C’est l’histoire d’un fantôme. D’un corps absent qu’il a fallu retrouver pour en faire un monument. Quand Auguste Rodin (1840–1917) se voit commander par la Société des gens de Lettres en 1891 une statue destinée à l’espace public en hommage à Balzac, le grand écrivain est déjà mort depuis quarante ans.
La proposition est brute, le « grand homme » est « gros ». À quoi ressemble son enveloppe ? À une robe de chambre. « J’ai fait Balzac comme je l’ai compris, comme je l’ai senti », se défendra Rodin qui s’est inspiré de la robe de bure des chartreux dont s’habillait Balzac, « bourreau de travail » de son propre aveu. Labeur mal récompensé… De polémiques en critiques, son monument, « choquant, difforme », est refusé par les commanditaires, horrifiés.
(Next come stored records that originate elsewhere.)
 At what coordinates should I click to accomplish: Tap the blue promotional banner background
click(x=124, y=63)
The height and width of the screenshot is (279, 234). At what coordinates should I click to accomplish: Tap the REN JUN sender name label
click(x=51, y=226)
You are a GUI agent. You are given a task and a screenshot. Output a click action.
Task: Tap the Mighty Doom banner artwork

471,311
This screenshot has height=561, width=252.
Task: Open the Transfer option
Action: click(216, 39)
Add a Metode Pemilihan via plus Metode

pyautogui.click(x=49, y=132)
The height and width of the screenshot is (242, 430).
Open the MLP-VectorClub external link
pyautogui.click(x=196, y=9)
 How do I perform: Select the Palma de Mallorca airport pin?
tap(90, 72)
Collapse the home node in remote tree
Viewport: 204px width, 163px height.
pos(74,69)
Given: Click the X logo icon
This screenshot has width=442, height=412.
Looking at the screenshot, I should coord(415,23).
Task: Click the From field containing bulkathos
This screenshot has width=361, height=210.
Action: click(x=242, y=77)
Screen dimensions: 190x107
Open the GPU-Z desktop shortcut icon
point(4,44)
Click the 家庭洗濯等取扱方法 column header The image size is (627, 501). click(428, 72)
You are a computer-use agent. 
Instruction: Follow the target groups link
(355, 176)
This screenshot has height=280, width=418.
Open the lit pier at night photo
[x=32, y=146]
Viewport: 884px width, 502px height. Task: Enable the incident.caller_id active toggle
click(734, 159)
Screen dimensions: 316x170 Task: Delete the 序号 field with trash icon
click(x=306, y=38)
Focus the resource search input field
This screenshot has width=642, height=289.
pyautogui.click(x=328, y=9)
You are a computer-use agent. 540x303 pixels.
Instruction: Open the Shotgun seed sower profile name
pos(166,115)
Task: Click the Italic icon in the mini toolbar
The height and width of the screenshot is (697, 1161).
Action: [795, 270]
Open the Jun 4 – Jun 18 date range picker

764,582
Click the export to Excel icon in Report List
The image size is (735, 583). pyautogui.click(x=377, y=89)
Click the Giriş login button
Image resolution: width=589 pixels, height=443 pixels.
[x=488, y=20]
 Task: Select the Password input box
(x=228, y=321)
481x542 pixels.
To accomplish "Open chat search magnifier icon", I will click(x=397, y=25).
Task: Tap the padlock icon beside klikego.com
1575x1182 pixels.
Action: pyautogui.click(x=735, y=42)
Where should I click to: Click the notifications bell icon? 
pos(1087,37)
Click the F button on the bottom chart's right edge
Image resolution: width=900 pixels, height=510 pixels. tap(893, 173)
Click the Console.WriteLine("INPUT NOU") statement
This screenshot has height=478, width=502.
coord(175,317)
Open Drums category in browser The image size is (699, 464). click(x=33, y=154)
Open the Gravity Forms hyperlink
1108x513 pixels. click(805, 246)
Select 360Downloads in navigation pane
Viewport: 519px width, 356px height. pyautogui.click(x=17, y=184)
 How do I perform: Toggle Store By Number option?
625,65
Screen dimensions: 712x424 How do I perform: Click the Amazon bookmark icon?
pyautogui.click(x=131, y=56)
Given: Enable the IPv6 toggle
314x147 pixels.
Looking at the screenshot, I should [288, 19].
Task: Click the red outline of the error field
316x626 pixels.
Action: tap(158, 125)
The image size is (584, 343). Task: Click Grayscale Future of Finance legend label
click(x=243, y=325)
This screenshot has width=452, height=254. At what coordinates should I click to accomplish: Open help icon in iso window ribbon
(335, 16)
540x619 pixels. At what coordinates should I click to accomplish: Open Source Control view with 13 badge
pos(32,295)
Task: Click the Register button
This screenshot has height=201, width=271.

La robe de chambre fait l’écrivain
Présentée par ses commissaires Marine Kisiel (du Palais Galliera) et Isabelle Collet comme une « enquête » en même temps qu’une « réflexion très actuelle sur les enjeux du corps dans l’espace public – à savoir, ce qui est montrable ou pas », l’exposition « Corps In·visibles » du musée Rodin, à Paris, brosse de manière passionnante l’histoire du fameux Monument à Balzac.